Records:
____________

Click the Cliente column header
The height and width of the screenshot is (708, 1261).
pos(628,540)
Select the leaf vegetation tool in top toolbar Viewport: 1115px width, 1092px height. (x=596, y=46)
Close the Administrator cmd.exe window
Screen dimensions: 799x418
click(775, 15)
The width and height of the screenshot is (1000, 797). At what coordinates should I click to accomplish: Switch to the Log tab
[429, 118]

____________

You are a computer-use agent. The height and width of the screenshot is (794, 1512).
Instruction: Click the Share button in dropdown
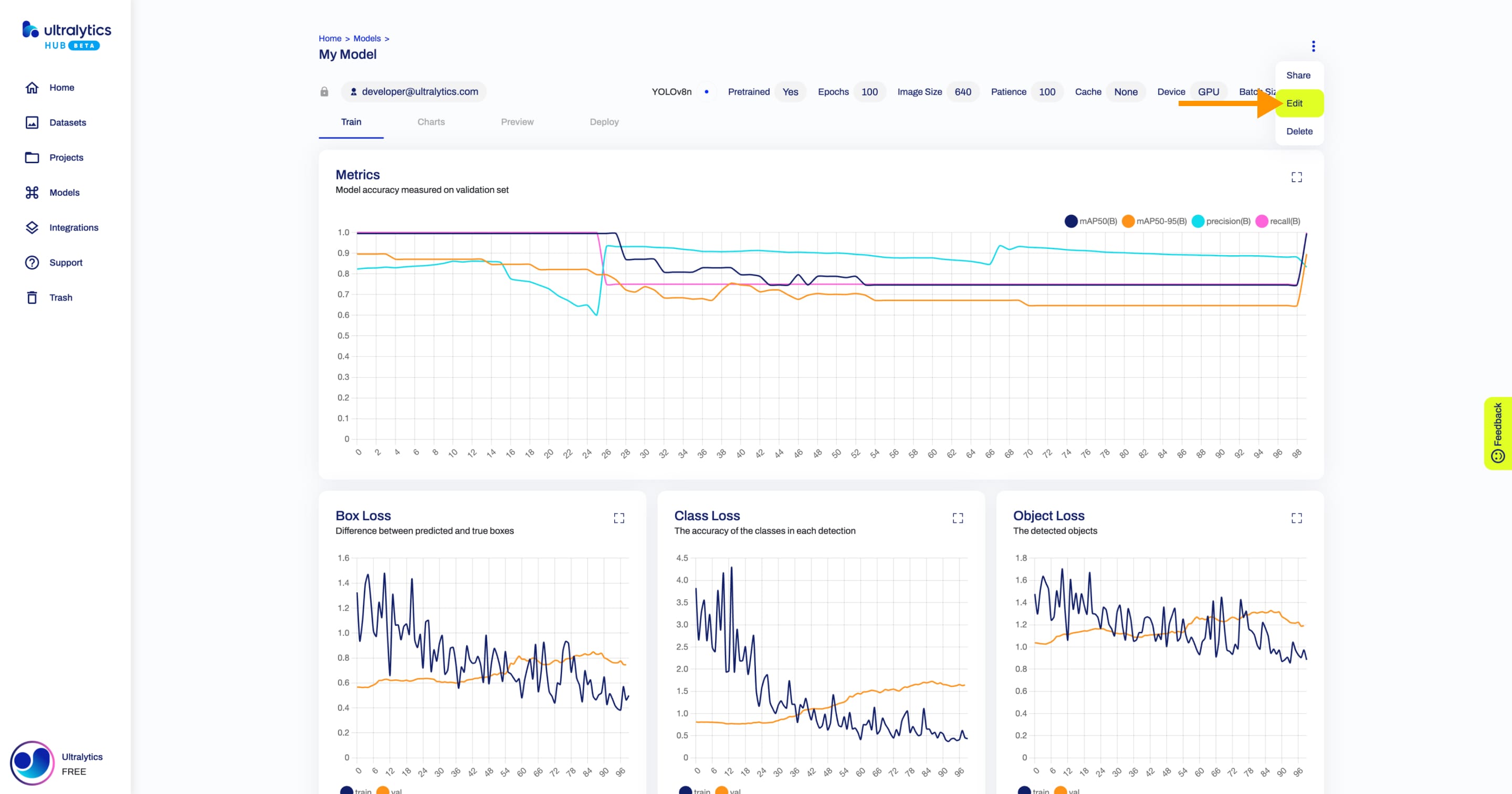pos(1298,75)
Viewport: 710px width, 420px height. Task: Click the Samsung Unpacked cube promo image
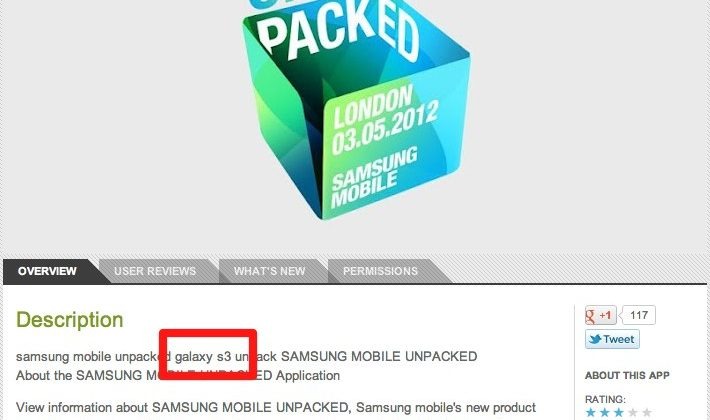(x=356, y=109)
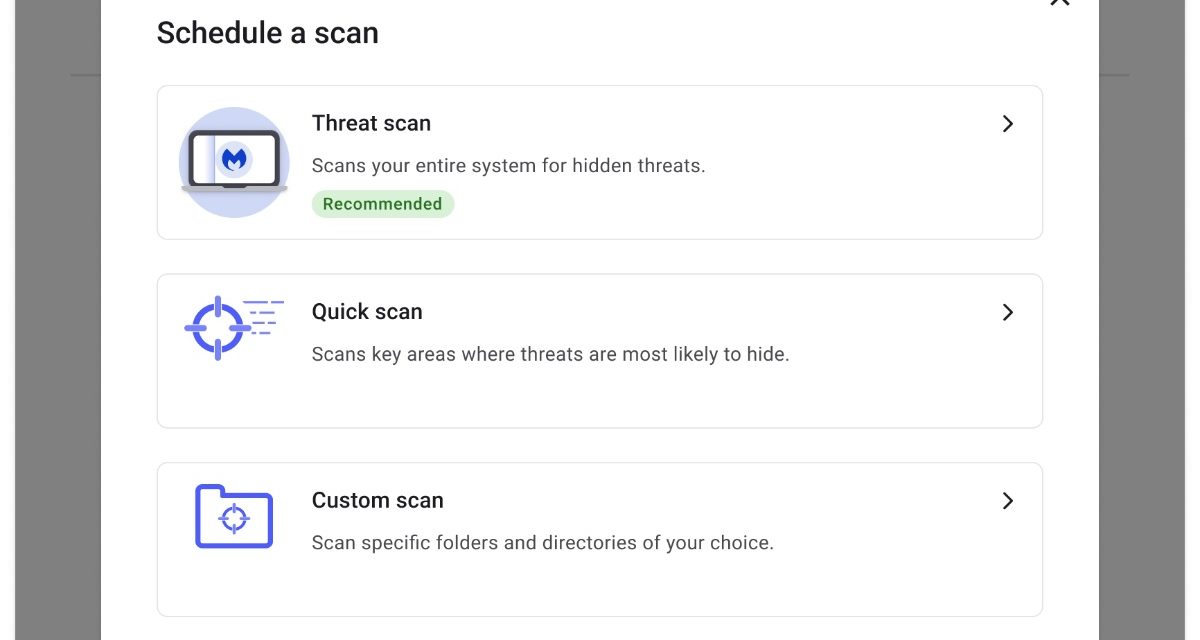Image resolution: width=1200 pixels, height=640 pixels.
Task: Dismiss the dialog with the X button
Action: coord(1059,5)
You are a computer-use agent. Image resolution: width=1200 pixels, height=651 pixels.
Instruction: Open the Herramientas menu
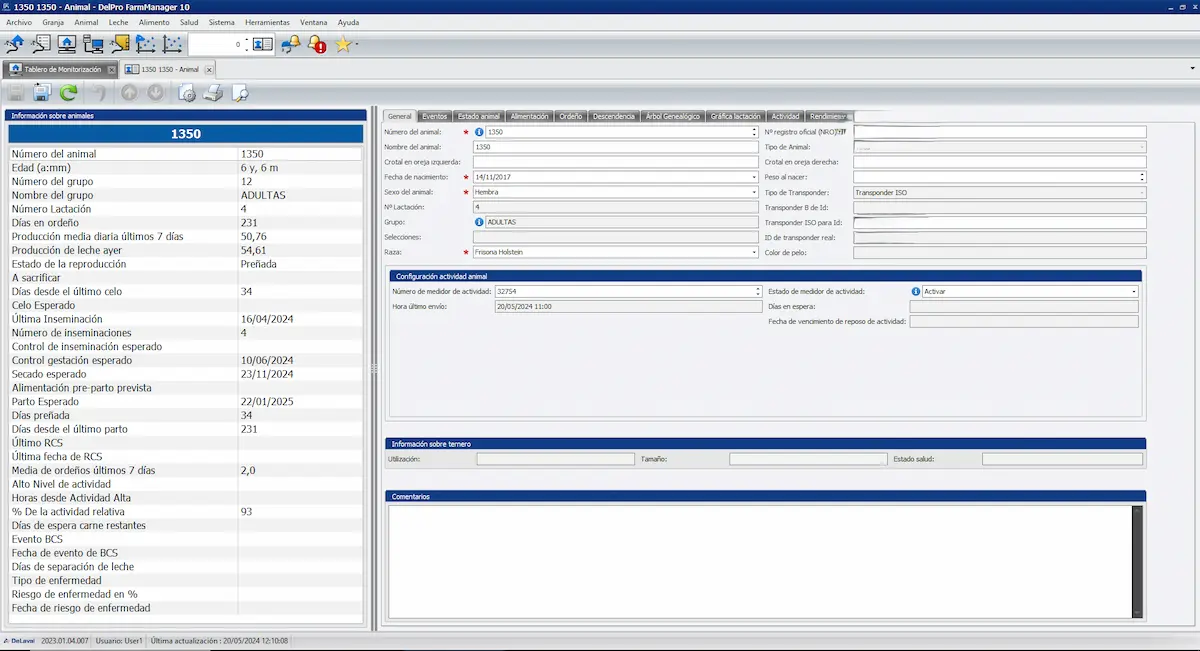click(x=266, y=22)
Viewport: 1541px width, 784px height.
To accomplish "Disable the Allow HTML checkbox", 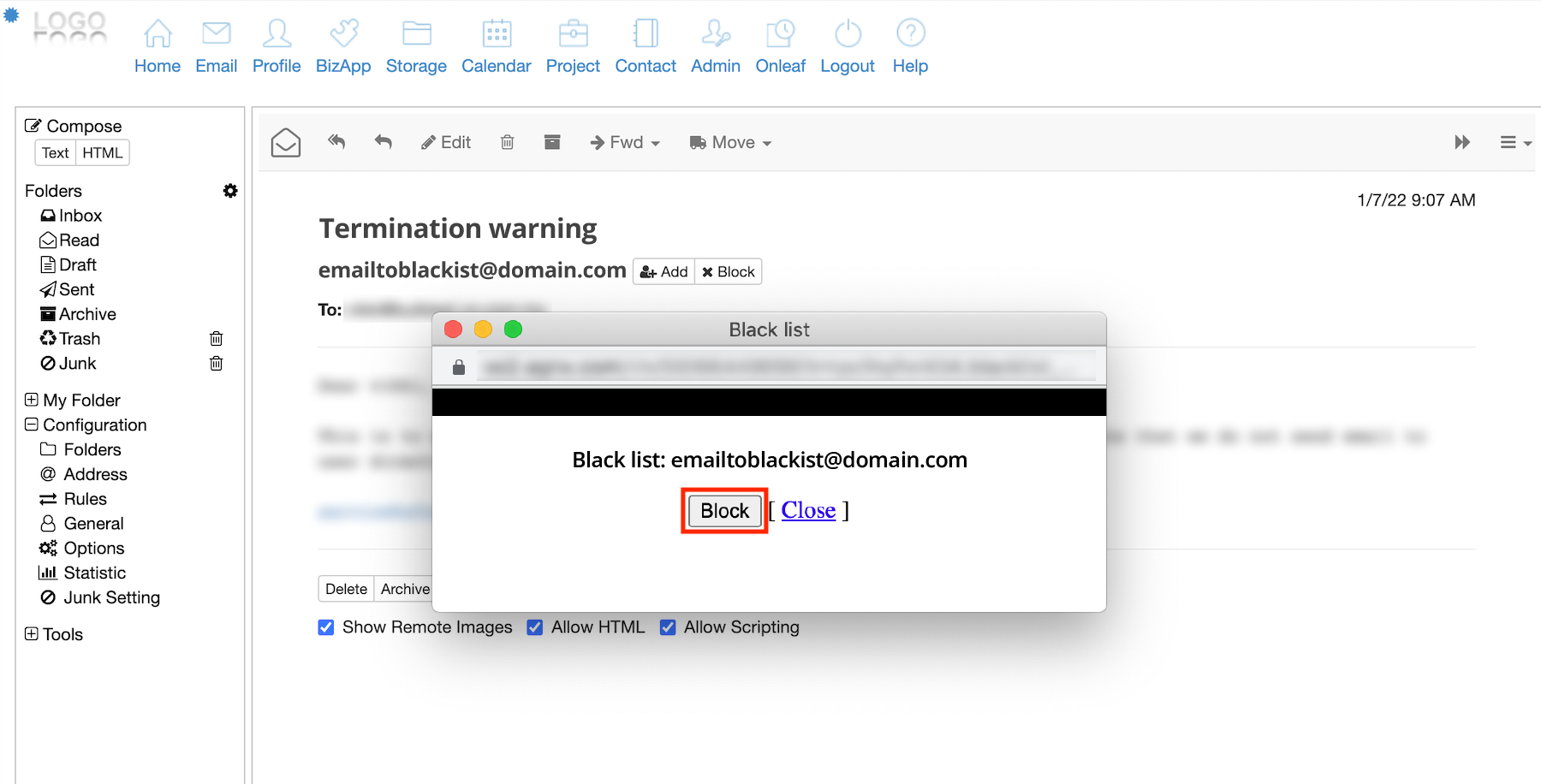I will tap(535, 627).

____________

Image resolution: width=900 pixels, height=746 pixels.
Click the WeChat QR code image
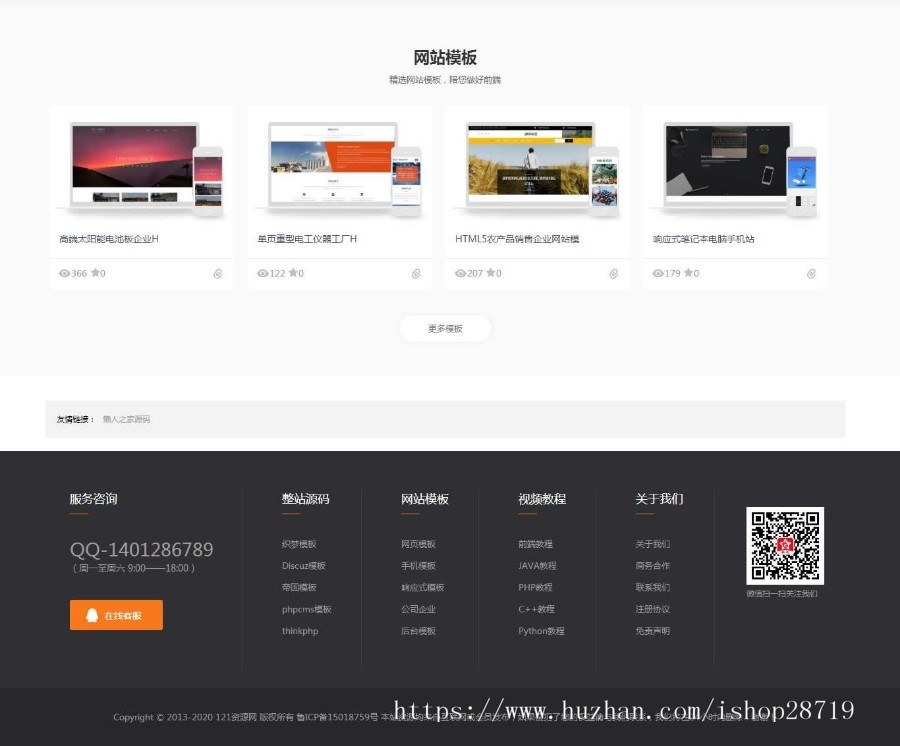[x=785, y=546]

____________

Work request:
Go over the records above and tally the lines with the word "agent" in them. Give the number alone.

Answer below:
2